▶ Problem set
1) Rewrite the stretch of the memory management article from "This rule may" through "a single application.", swapping "singleton" for "single instance".
2) In one to three sentences, explain why the memory management article says heap memory is also called dynamic memory.

Page text section start

Memory Management Part #1Filed Under: Articles, Discussion, Weekly Tuesday Dose of goodness
Hi all,
Today we’ll begin talking about memory management in Java, C# and C++. This article will be focused more on C++’s memory management as in knowing your memory usage and which type of memory is being used at which stage.
Since Java and C# has several differences in the way they handle their memory, this article will only mention specifics in C++, also on the high-level understanding.
Memory management is something that one has know to a certain extent regardless of the programming language used. Why?
Read on…
In my previous post, I’ve mentioned that there’re at least 3 types of memory used during development. In C++, there should be at least 4 types. There’re namely,
1) Stack
2) Heap
3) Static
4) Code
This is how I would name them for clarity. Some may refer static as private heap. This is ok as long as you can tell the difference.
In any case, this article will describe when each of these memory types are being used.
Stack
We use the stack all the time without knowing it. Sometimes we even get errors like stack overflow, stack corrupted and so on.
So what are the unique qualities of the stack memory? Surprise, surprise… it’s actually auto-managed by the system! It cleans up all the memory taken up by temporary variables in a function call for example when the function is done with.
Seems too good to be true? Well, yes. Stack sizes are very small and they’re ineffective when it comes to sharing memory. (via pointers for example, you won’t want to risk corrupting the stack just for sharing memory)
So how small is the stack? My rough estimate after intentionally crashing a test program with a recursive program is about 300,000 bytes. Do note that this is just a rough estimate and for Visual Studio users, you can change your stack size as well.
Heap
The heap memory is also known as dynamic memory to some people. Why? This is because, the memory here are allocated or deallocated only when needed during runtime. The compiler has no way of determining when memory in the heap will be used or not since it cannot predict the exact runtime behavior of the application.
Advantages? The amount of heap available to you is roughly the size of the maximum physical memory you have. This is of course subjected to how the allocator manages the memory allocation. Generally speaking, you can allocate as much memory as the system can afford. Of course, the heap is much larger than the stack.
Disadvantages? If you allocate a piece of memory in the heap, you’ll have to be responsible for deleting it as well. In pure C and C++, it’s handled by free() and delete or delete[] respectively. However, for Java and C#, this is handled by their respective VMs.
Static
When is this type of memory used? Typically when you explicitly declare a variable as static. Basically, what does this mean? It means ONE AND ONLY instance. And yes, instance, not functions. I’ll explain why later.
This rule may not apply 100% to Java as I know that inner classes do not share the one and only characteristic.
Static memory is useful when you don’t want multiple copies of the same class. For example, game engine objects should always be a singleton; it doesn’t make sense to have multiple copies of the game engine in a single application.
For objects to be one and only, other than static, one have to make sure that their constructors are in either the private or protected areas to “completely” seal off the class.

Page text section end
Supplied data section start

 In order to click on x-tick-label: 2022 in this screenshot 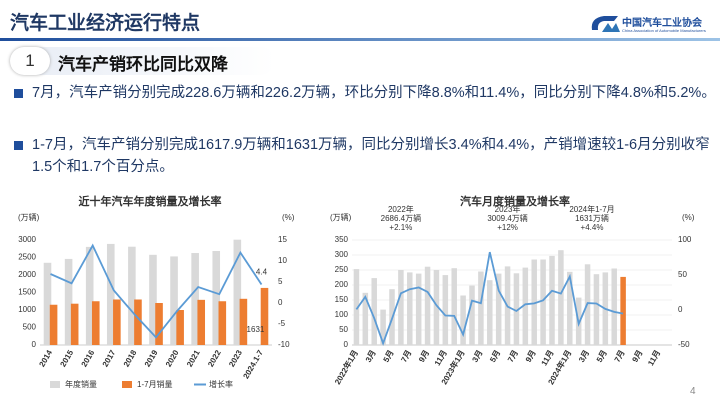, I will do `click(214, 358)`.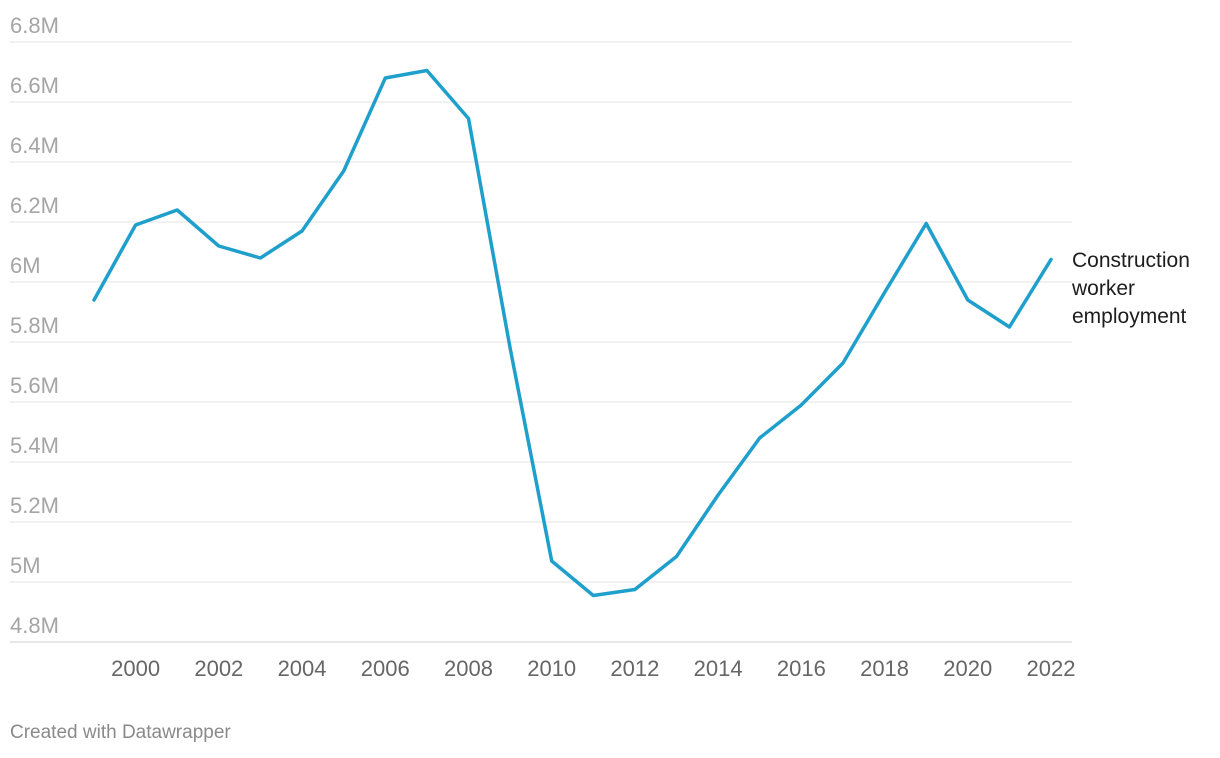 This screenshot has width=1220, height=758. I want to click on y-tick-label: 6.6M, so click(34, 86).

Supplied data section end

▶ Answers to the exercises
1)
This rule may not apply 100% to Java as I know that inner classes do not share the one and only characteristic.
Static memory is useful when you don’t want multiple copies of the same class. For example, game engine objects should always be a single instance; it doesn’t make sense to have multiple copies of the game engine in a single application.

2) Heap memory is allocated or deallocated only when it is needed during runtime. The compiler cannot determine when heap memory will be used because it cannot predict the application's exact runtime behavior.